Work order
Below are records to repeat exactly; do not include any pictures.

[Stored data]

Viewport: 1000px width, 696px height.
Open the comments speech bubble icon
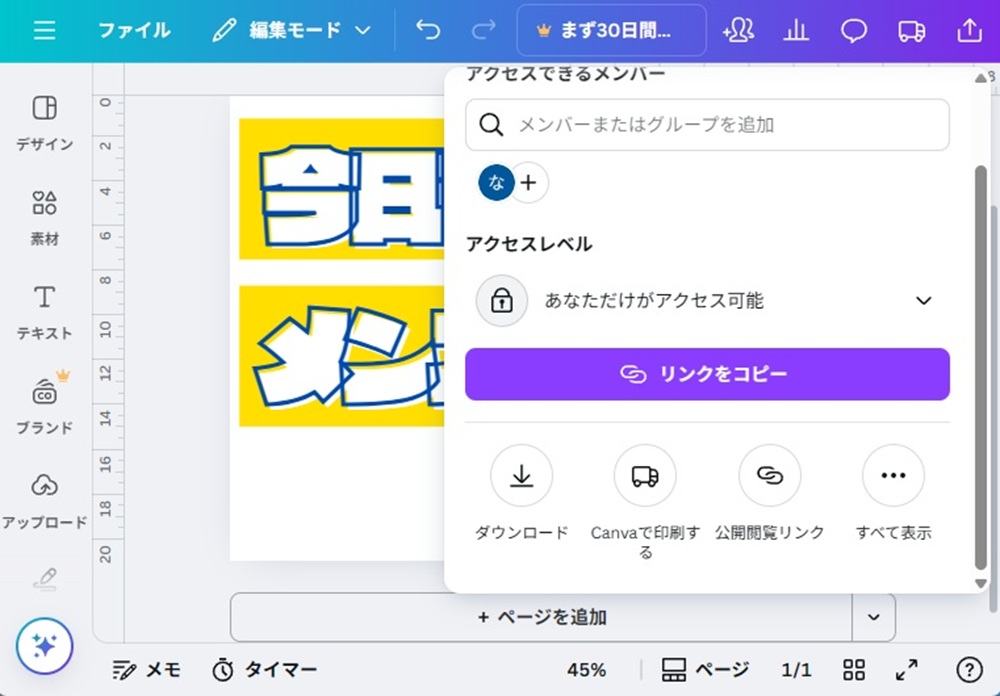[x=853, y=31]
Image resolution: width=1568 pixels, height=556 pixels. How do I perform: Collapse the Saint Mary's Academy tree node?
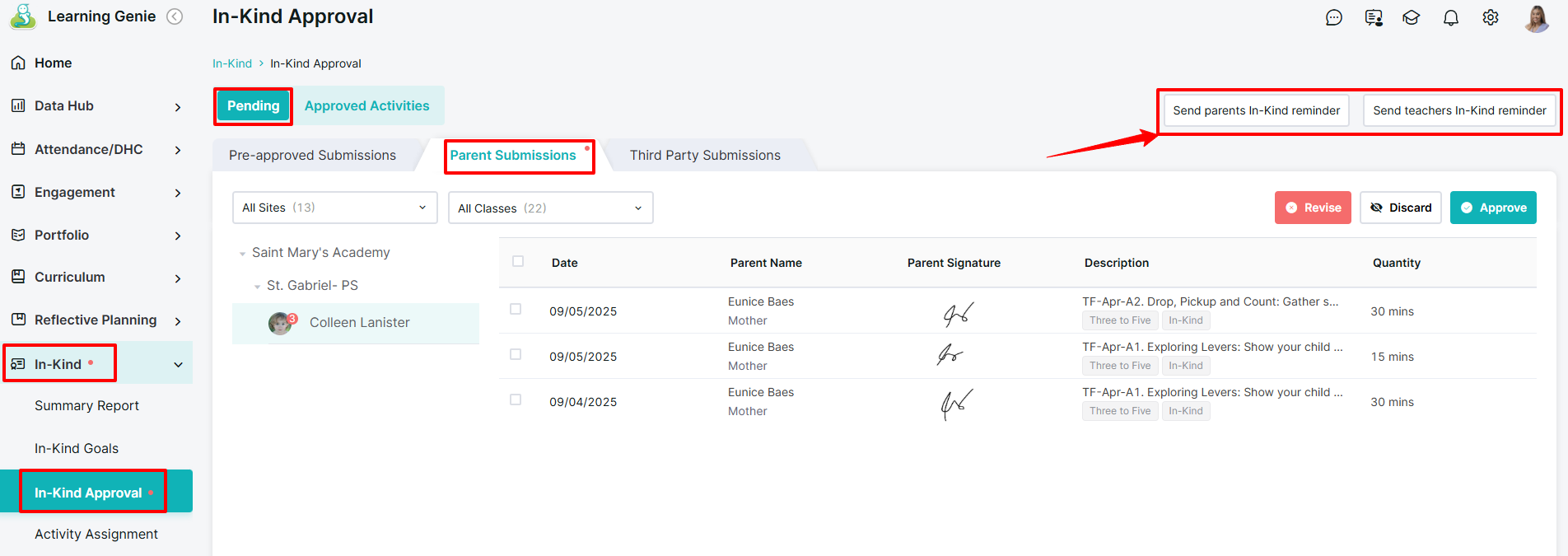242,254
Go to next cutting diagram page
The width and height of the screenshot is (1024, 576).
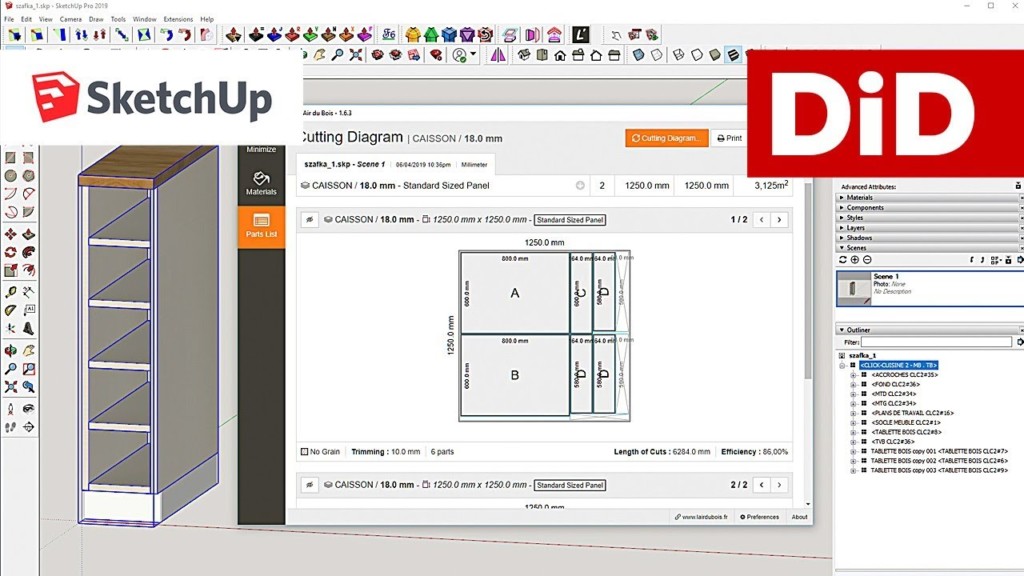click(779, 220)
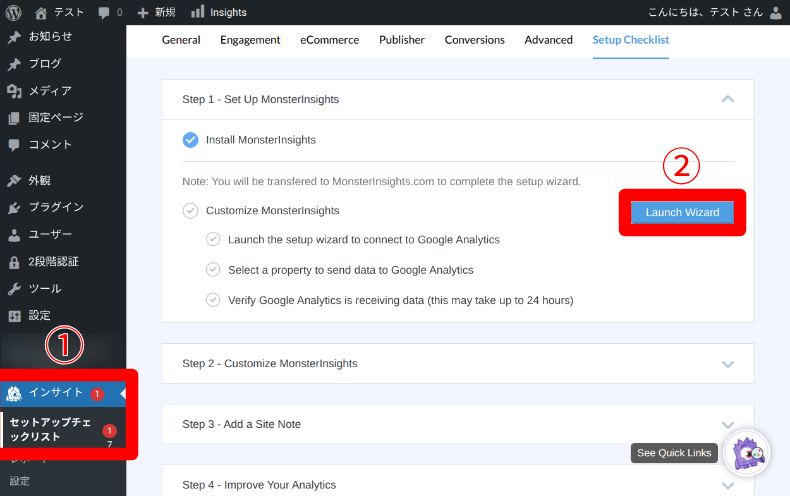
Task: Toggle the Select a property checkmark
Action: [213, 270]
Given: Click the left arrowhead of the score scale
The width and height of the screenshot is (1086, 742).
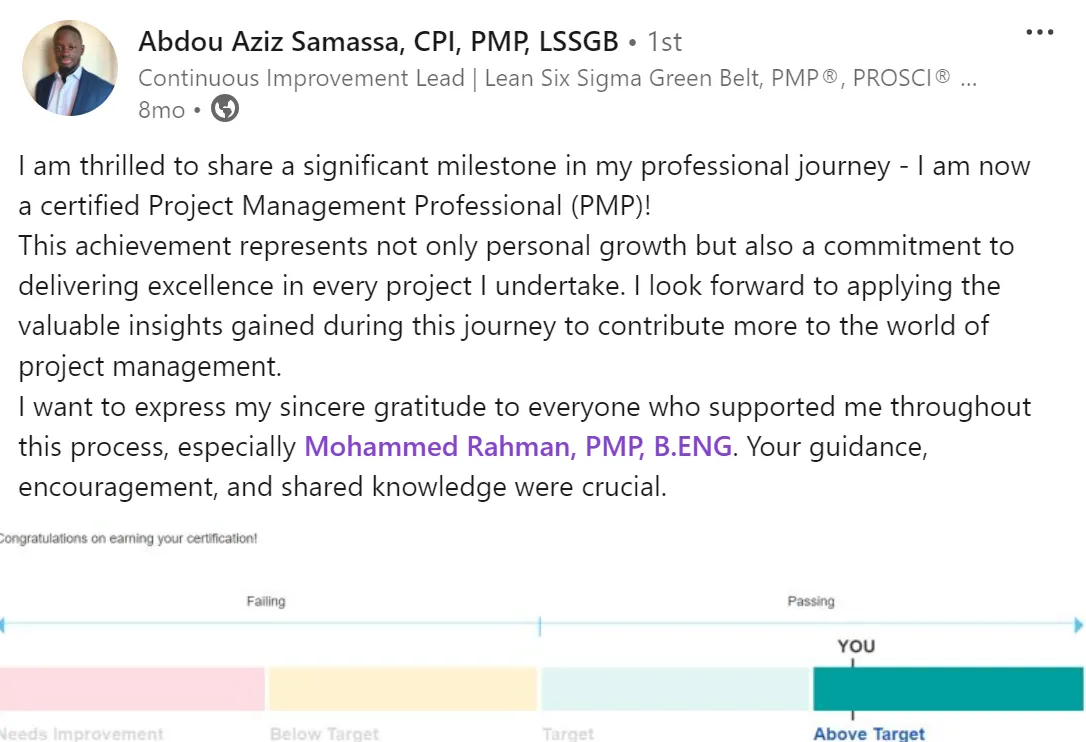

Response to this exercise
Viewport: 1000px width, 696px height.
Open the comments speech bubble icon
[x=853, y=31]
Image resolution: width=1568 pixels, height=556 pixels. How do I perform: Collapse the Saint Mary's Academy tree node?
242,254
Go to next cutting diagram page
The width and height of the screenshot is (1024, 576).
click(779, 220)
Task: Toggle the Select a property checkmark
Action: [213, 270]
Given: Click the left arrowhead of the score scale
The width and height of the screenshot is (1086, 742).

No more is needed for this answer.